NAME
Win32::UrlCache - parse Internet Explorer's history/cache/cookies
SYNOPSIS
use Win32::UrlCache;
my $index = Win32::UrlCache->new( 'index.dat' );
foreach my $url ( $index->urls ) {
print $url->url, "\n";
}
Or, you can use callback function if you care memory usage.
use Win32::UrlCache;
my $index = Win32::UrlCache->new( 'index.dat' );
$index->urls( callback => \&callback )
sub callback {
my $entry = shift;
my $url = $entry->url;
$url =~ s/^Visited: //;
$entry->url( $url );
print $entry->url, "\n";
return; # to prevent the entry from being kept in the object
}
If you want to know the title of the cached page (for Win32 only):
use Win32::UrlCache::Cache;
use Win32::UrlCache::Title;
use Encode;
my $cache = Win32::UrlCache::Cache->new;
$cache->urls( callback => \&callback )
sub callback {
my $entry = shift;
print $entry->url, "\n";
my $title = Win32::UrlCache::Title->extract( $entry->filename );
print encode( shiftjis => $title ), "\n\n" if $title;
return;
}
DESCRIPTION
This parses so-called "Client UrlCache MMF Ver 5.2" index.dat files, which are used to store Internet Explorer's history, cache, and cookies. As of writing this, I've only tested on Win2K + IE 6.0, but I hope this also works with some of the other versions of OS/Internet Explorer. However, note that this is not based on the official/public MSDN specification, but on a hack on the web. So, caveat emptor in every sense, especially for the redr entries ;)
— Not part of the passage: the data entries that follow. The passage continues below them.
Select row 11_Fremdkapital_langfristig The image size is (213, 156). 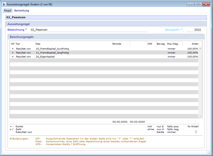click(53, 52)
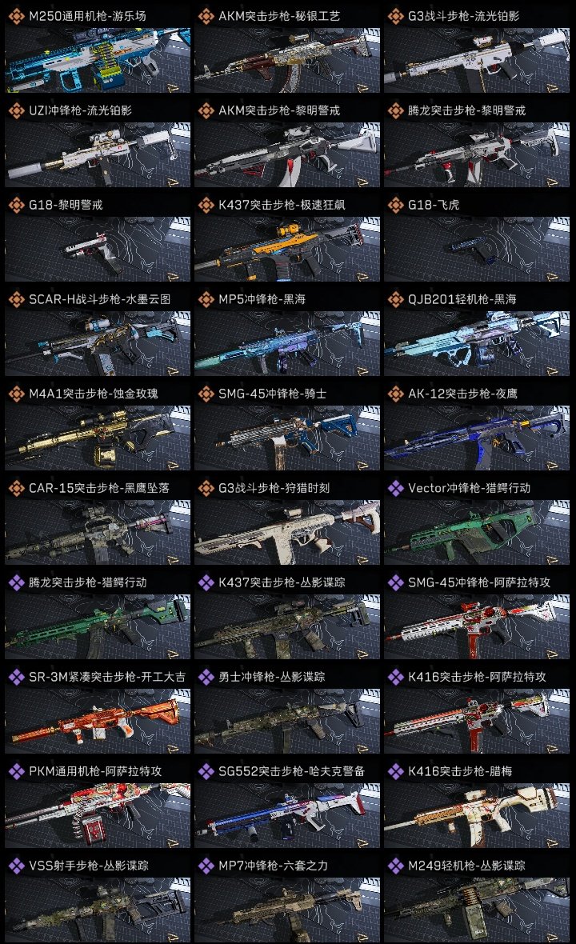
Task: Click the QJB201轻机枪-黑海 skin name
Action: click(x=462, y=299)
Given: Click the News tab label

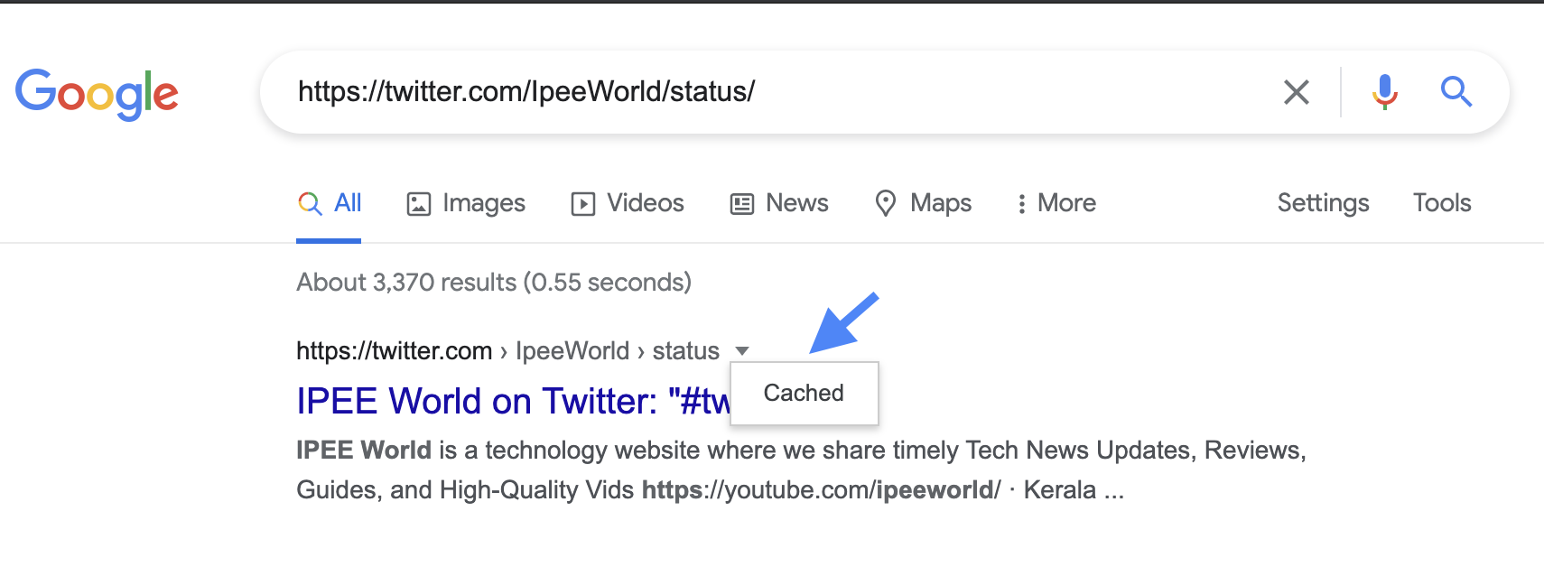Looking at the screenshot, I should 796,203.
Patches and feedbacks are welcome.
METHODS
new
receives a path to an 'index.dat', and parses it to create an object.
urls
returns URL entries in the 'index.dat' file. Each entry has url, filename, headers, filesize, last_modified, last_accessed, and optionally, title accessors (note that some of them would return meaningless values). As of 0.02, it can receive a callback function. See below. As of 0.04, you can also pass ( extract_title => 1 ) to extract title. However, this extraction is processed after a callback. So, if you want both to use a callback and to extract title, you might want to insert extraction code into the callback as shown in the synopsis.
leaks
almost the same as urls, but returns LEAK entries (if any) in the 'index.dat' file.
redrs
returns REDR entries (if any) in the 'index.dat' file. Each entry has a url accessor. As of 0.02, it can receive a callback function.
CALLBACK
Three methods shown above return all the entries found in the index by default, but this may eat lots of memory especially if you use IE as a main browser. As of 0.02, those methods may receive a callback function, which will take an entry for the first (and only, as of writing this) argument. If the callback returns true, the entry will be stored in the ::UrlCache object, and if the callback returns false, the entry will be discarded after the callback is executed.
SEE ALSO
http://www.latenighthacking.com/projects/2003/reIndexDat/
AUTHOR
Kenichi Ishigaki, <ishigaki at cpan.org>
COPYRIGHT AND LICENSE
Copyright (C) 2007 by Kenichi Ishigaki.
This program is free software; you can redistribute it and/or modify it under the same terms as Perl itself.